# [Exercise]
Where a line contains "Where should I", begin there and restate word for word every line to the end of the entries below, pictures excluded.

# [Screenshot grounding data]
+ + + + +

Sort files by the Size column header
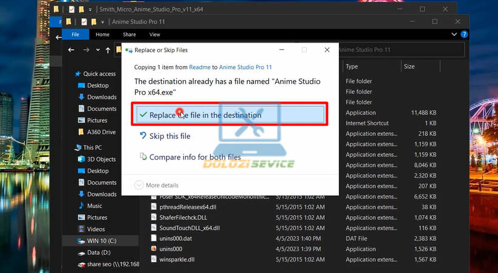498x273 pixels. (x=409, y=66)
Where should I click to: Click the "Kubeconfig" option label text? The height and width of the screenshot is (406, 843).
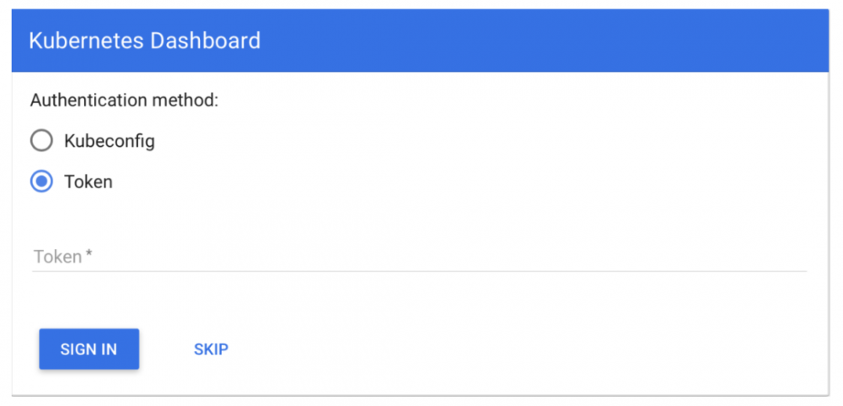click(x=109, y=141)
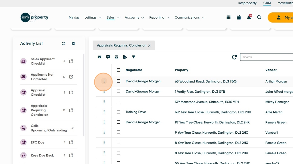Viewport: 293px width, 164px height.
Task: Click the SMS message icon
Action: click(108, 57)
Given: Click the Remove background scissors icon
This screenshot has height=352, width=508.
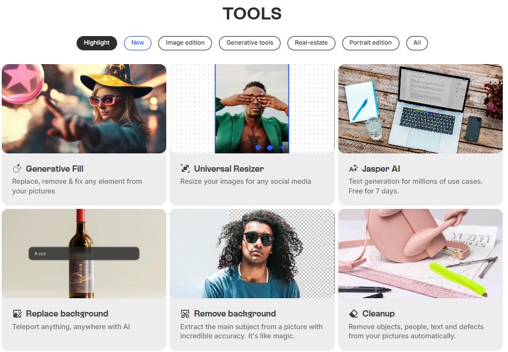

+ + + + +

# [Problem solution]
Where should I click to: Click the "Kubeconfig" option label text? The height and width of the screenshot is (406, 843).
click(x=109, y=141)
Viewport: 293px width, 164px height.
Task: Click the SMS message icon
Action: click(108, 57)
Given: Click the Remove background scissors icon
This screenshot has height=352, width=508.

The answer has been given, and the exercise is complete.